• Work instruction 1
In the post below about men finding it hard to discuss their feelings, which group does the writer say seems to have this problem somewhat less?
• Work instruction 2
Write the next part of the post below about men finding it hard to talk about their feelings, picking up right after its final line.

• Supplied text
Is it just me or do many of us guy's seem to have problems discussing what we are feeling are we afraid of exposing the dark and gloomy depths of our souls and mind the insecurities and weaknesses we hide? Afraid of expose that which is "weak" and "pitiful" to our friends and families? Afraid that our core self would scare and disturb our friends and families?
Why I wonder for we cannot grow and strengthen with out light, some of us put our hope in God then refuse to open up to those he may/or has sent to help us, other bury it deep and let it fester and grow changing us and affecting our actions and interactions with our fellow beings and God.
I note this seems "some what" less of a problem among those of the fairer sex, Why?
Why do we have this tendency to close up and keep our deepest and darkest thoughts, our problems and troubles to our selves struggling to fight a war we can not win for we fight for both sides divided against our selves.
We call on God for help and allow him to help us in many ways but bits we keep to our selves rejecting God and his will in those areas, Why? With time and growth in faith and knowledge of God we open up more allowing God more control, but few if any can give up total control and honestly admit that God controls every facet and corner of there soul, body and actions.
Is it cultural I wonder? Spiritual for sure. Genetic? Nature vs Nurture?
Is it innately human? For Adam and Eve displayed it in the garden to some extent listening to the serpent and eating the fruit of there own choice failing to consult with God even though they new what they did was wrong. Was the sin eating the fruit? Or in the rejection of God in considering to eat the fruit?
Faith, faith in God and the Chance some perhaps if it still matters at that time to face/bow before God in heaven above and ask, Why oh Lord?
This rambles but thoughts would be welcome on all the questions for I doubt we know the answer to many of them.
Especially.
- Does the ability or the ease in discussing feelings differ between Male and Female?
- If so why, what causes this difference, Culture, Genetics, Nature or Nurture?
- The Spiritual and interpersonal problems this can cause?

• Available data
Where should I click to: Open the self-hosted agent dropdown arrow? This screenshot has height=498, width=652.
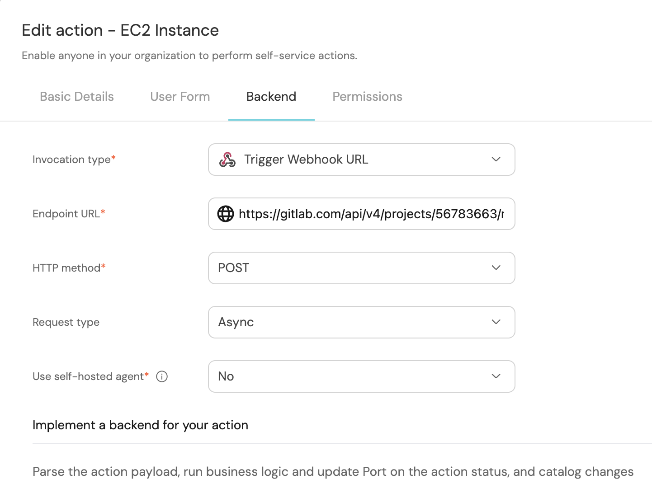pos(496,376)
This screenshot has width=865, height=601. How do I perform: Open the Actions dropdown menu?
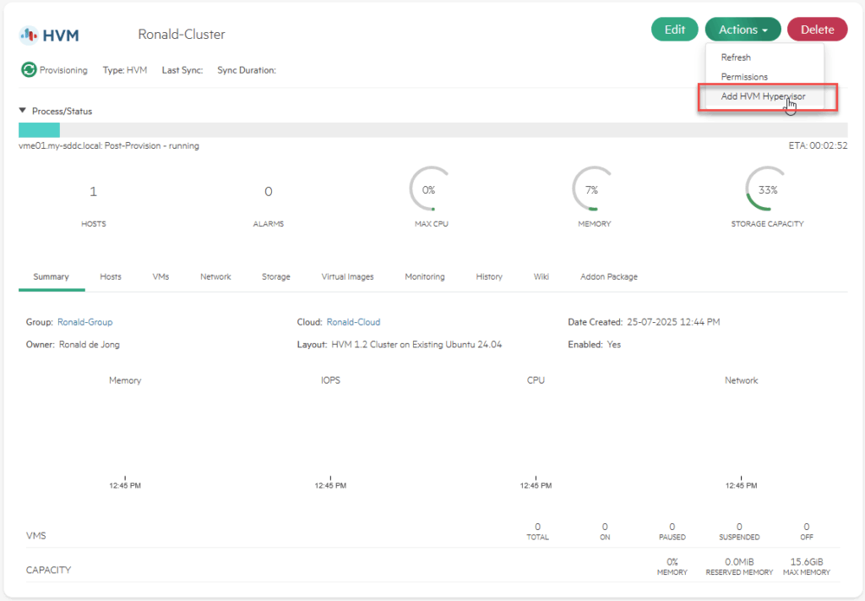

• Answer area 1
Those of the fairer sex.

• Answer area 2
- What can be done about it? By our selves and with God?
- Finally should we attempt to open up our feelings and thoughts more to others and if there is a difference between males and females is it beneficial to smudge the differences in this area?
Again any other "Whys" are free to be talked about if you wish and have the time.
Thanks and God Bless.
9 comments:
I had a lecture on gender differences this morning, and one of the quite robust findings is that females to tend to talk about and be more open about their intimate relationships than guys, so yeah, I think its a common pattern.
That said, this doesn't mean that all guys don't talk about their feelings, nor that all girls are completely honest. Its quite concievale that a fair chunk of guys are more open than the average girl, and a fair chunk of girls are less open than the average guy. So the phenomenon of not being open can apply to girls.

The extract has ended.